Air Vice-Marshal Gavin Douglas Anthony Parker,  is a former senior Royal Air Force officer and was formerly the Head of the British Defence Staff and Defence Attaché in Washington, D.C.

Early life and education
Parker was born on 22 February 1969 in Harare, Zimbabwe (at the time called Salisbury, Rhodesia).
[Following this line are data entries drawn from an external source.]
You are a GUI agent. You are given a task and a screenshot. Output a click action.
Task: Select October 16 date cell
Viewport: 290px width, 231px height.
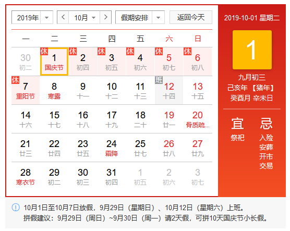coord(83,119)
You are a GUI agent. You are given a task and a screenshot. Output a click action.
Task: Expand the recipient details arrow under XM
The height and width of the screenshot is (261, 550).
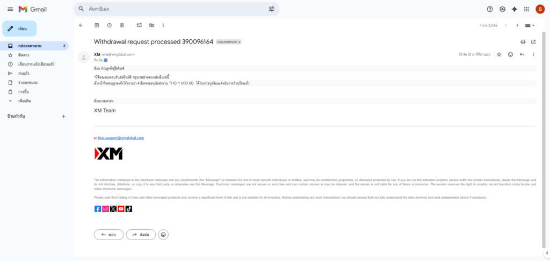106,60
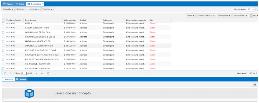
Task: Jump to the last page of results
Action: coord(42,73)
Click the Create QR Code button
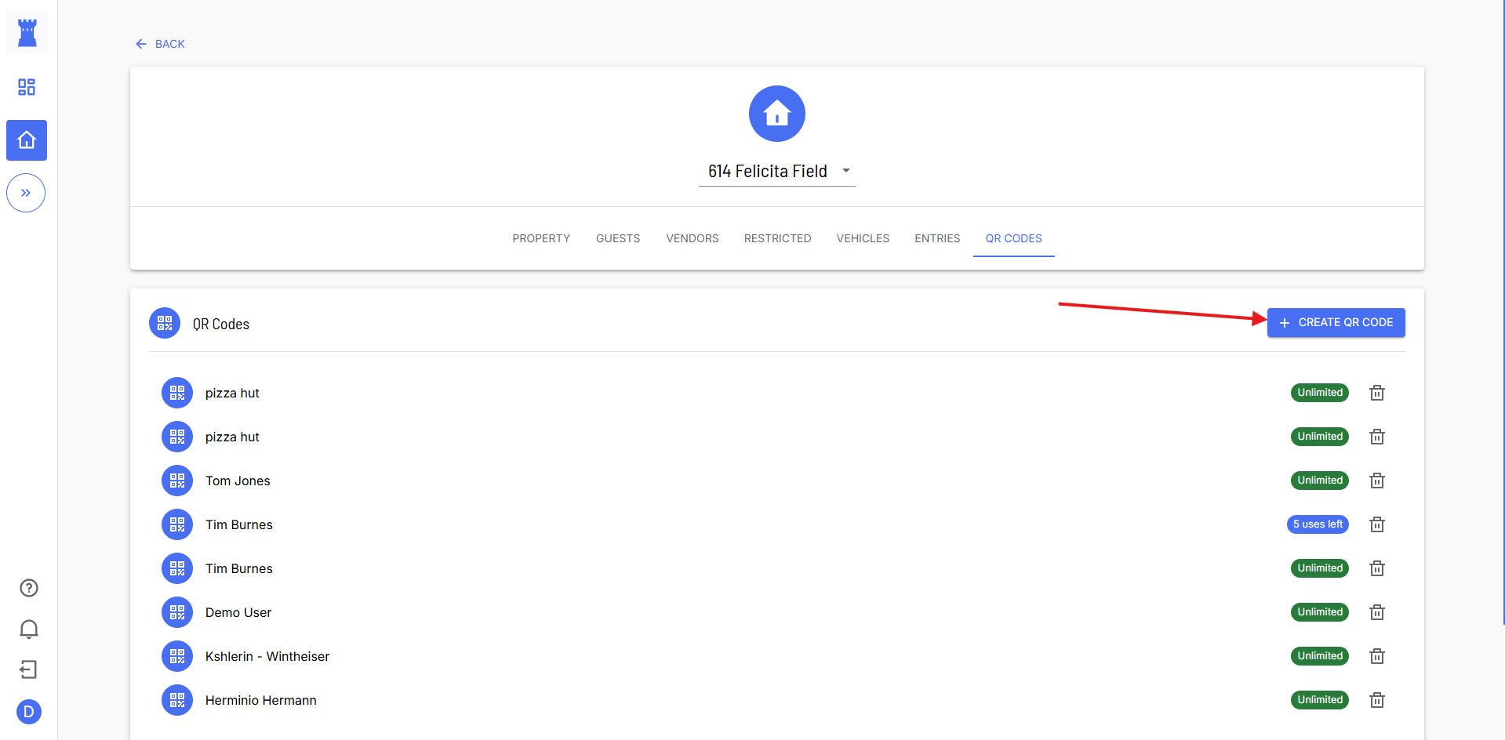Screen dimensions: 1505x740 point(1336,323)
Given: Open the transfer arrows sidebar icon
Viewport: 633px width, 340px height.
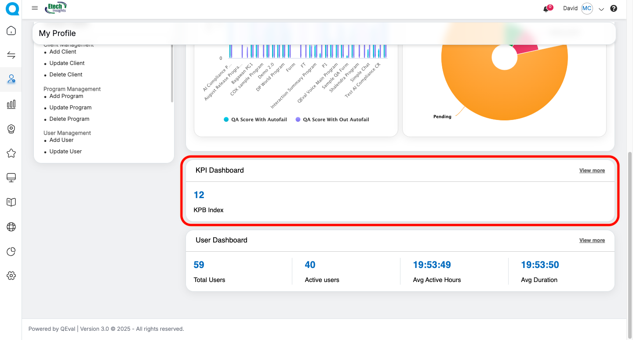Looking at the screenshot, I should pos(11,55).
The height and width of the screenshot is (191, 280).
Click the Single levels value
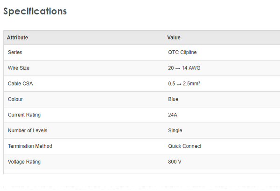coord(175,130)
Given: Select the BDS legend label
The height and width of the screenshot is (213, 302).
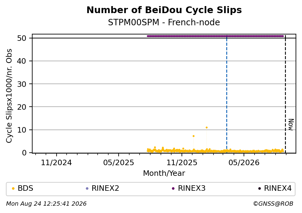Looking at the screenshot, I should (x=26, y=188).
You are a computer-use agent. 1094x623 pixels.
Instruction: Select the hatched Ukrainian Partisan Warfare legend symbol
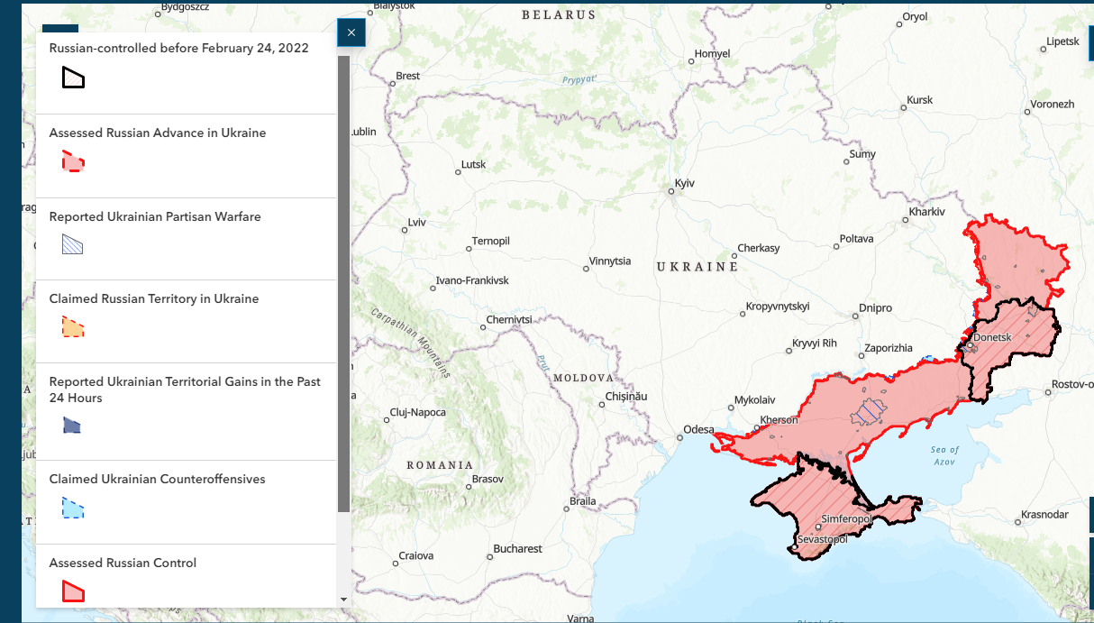(x=73, y=244)
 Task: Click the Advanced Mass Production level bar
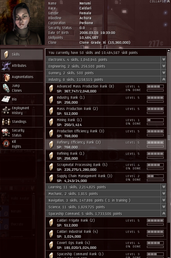pos(155,86)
He studied physics at the University of Newcastle, England, and graduated with a Bachelor of Science (BSc) degree in 1990. He later studied at King's College London, and graduated with a Master of Arts (MA) degree in defence studies in 2006.

Military career
Parker was commissioned into the Royal Air Force on 30 September 1990. He became Air Officer Scotland and station commander at RAF Leuchars in 2011, Assistant Chief of Staff, Plans and Policy at the Ministry of Defence in 2013, and Air Officer Commanding No. 2 Group in 2015. After that he became Head of the British Defence Staff and Defence Attaché in Washington, D.C. in August 2017. Parker retired from the RAF on 29 September 2020.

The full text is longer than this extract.